Auch in J 1/93 bestätigte die Juristische Beschwerdekammer, dass gemäß R. 85 (2) EPÜ 1973 ein maßgebliches Kriterium für eine allgemeine Unterbrechung der Postzustellung darin bestehe, dass die breite Öffentlichkeit in einem Gebiet, das eine gewisse Bedeutung habe, auch wenn seine geografische Ausdehnung begrenzt sei, betroffen gewesen sein müsse. Der Verlust eines einzelnen Postsacks treffe zwar möglicherweise eine Reihe einzelner Empfänger, nicht aber die breite Öffentlichkeit.

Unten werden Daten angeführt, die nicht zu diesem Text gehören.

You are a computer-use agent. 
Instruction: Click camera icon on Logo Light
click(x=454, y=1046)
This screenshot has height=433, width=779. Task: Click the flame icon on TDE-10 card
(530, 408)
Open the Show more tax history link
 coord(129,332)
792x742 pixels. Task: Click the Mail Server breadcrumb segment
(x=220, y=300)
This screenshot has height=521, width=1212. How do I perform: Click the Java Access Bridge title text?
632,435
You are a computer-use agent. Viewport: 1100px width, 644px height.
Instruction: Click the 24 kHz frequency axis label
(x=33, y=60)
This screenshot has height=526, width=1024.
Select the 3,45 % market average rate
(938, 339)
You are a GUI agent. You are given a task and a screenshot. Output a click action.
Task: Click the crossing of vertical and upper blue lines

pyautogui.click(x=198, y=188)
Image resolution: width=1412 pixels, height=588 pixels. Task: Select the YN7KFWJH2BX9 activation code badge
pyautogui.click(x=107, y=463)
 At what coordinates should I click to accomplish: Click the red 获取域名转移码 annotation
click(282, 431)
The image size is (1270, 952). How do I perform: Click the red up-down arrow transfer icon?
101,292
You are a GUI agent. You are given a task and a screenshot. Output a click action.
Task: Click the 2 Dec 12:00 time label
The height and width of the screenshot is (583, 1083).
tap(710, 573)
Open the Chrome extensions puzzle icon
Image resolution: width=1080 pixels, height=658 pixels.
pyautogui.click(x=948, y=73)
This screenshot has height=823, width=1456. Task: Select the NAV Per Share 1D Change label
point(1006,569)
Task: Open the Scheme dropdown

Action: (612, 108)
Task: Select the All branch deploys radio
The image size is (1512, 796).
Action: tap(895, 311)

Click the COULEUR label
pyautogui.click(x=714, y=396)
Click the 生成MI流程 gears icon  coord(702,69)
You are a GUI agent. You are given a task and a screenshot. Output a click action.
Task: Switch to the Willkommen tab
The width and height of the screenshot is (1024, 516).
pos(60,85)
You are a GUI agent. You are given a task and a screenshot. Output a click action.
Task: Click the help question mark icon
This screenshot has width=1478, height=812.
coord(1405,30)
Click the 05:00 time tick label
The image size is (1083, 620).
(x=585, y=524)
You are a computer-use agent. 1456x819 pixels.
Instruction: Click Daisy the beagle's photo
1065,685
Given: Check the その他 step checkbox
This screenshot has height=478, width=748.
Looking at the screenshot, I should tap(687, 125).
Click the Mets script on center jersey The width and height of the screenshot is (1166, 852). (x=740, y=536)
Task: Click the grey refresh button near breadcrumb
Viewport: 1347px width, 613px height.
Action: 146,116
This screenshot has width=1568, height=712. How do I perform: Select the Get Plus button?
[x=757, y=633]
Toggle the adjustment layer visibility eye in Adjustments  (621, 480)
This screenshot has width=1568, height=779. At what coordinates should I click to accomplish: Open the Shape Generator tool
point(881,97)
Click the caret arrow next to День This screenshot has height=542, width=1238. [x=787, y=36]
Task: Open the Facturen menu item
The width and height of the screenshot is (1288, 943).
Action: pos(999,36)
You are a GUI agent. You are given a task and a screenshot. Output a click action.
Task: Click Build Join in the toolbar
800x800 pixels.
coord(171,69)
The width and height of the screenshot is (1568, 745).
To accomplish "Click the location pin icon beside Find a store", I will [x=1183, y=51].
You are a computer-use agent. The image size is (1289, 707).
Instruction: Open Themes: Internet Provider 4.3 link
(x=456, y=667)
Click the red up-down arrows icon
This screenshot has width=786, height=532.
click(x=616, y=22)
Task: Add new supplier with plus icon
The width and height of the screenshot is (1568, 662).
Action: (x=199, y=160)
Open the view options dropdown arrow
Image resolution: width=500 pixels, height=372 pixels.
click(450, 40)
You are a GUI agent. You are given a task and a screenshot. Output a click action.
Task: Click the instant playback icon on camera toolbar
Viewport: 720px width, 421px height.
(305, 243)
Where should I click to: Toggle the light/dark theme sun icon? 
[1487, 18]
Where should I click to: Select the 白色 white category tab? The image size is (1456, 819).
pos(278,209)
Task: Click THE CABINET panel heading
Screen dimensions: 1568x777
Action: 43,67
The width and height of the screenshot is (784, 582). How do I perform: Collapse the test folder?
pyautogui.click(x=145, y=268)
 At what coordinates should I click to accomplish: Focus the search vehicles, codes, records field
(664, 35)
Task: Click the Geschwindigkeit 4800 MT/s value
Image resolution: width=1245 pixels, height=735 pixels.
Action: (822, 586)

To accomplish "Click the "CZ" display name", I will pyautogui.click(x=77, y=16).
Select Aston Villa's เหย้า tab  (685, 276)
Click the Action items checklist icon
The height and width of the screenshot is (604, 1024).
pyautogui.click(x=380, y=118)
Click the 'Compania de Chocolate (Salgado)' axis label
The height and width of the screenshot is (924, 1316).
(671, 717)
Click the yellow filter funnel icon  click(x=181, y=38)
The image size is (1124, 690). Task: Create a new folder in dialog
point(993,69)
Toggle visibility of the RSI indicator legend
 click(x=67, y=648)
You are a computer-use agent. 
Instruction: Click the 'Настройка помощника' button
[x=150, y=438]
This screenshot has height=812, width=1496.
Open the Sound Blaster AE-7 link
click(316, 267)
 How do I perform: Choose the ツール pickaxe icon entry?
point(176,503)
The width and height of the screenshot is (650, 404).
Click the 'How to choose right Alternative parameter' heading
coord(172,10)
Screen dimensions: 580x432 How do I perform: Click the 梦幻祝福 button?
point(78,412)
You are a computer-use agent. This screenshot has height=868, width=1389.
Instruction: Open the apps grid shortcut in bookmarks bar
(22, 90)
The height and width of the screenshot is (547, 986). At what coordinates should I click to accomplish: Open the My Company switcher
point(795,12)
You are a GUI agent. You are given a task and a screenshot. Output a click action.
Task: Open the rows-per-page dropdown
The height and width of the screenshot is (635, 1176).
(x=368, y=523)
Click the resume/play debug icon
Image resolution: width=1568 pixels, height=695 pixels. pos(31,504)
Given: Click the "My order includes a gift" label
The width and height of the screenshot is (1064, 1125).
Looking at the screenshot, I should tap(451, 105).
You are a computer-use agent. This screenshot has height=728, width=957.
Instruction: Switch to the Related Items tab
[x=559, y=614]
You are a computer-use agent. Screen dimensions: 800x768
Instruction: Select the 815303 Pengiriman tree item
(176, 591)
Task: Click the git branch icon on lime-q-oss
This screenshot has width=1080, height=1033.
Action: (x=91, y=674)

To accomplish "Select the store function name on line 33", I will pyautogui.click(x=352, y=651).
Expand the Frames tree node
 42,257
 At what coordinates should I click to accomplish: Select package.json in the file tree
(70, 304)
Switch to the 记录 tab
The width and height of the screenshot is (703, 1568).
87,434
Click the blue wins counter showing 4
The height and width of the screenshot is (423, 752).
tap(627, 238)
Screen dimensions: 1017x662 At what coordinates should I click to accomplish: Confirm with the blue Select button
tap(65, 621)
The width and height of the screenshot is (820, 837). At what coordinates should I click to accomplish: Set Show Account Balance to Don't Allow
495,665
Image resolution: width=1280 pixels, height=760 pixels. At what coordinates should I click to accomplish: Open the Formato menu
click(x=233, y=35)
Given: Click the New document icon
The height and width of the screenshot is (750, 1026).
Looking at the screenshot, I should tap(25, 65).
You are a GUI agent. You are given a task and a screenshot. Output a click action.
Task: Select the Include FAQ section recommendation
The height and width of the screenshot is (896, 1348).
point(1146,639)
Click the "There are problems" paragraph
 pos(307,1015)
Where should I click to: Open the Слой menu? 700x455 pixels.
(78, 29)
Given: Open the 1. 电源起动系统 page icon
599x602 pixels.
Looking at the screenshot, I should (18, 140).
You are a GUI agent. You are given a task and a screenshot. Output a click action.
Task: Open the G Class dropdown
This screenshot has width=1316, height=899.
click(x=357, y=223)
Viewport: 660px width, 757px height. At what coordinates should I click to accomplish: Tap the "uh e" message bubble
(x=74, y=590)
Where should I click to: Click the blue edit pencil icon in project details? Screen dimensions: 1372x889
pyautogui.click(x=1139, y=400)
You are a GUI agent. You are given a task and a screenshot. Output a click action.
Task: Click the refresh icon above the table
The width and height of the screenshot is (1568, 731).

In J 14/03 bestätigte die Juristische Beschwerdekammer, dass vom Beschwerdeführer vorgelegtes Beweismaterial für eine Unterbrechung der Postzustellung im Sinne von R. 85 (2) EPÜ 1973 im Einzelfall, wie in J 11/88, zu einer rückwirkenden Fristverlängerung führen könne, wenn es, wäre es zum fraglichen Zeitpunkt bekannt gewesen, eine Mitteilung des Präsidenten des EPA nach R. 85 (2) EPÜ 1973 gerechtfertigt hätte. Im Gegensatz zur Beweiskraft der Nachweise in J 11/88 waren die Beweismittel im vorliegenden Fall aber nicht stichhaltig.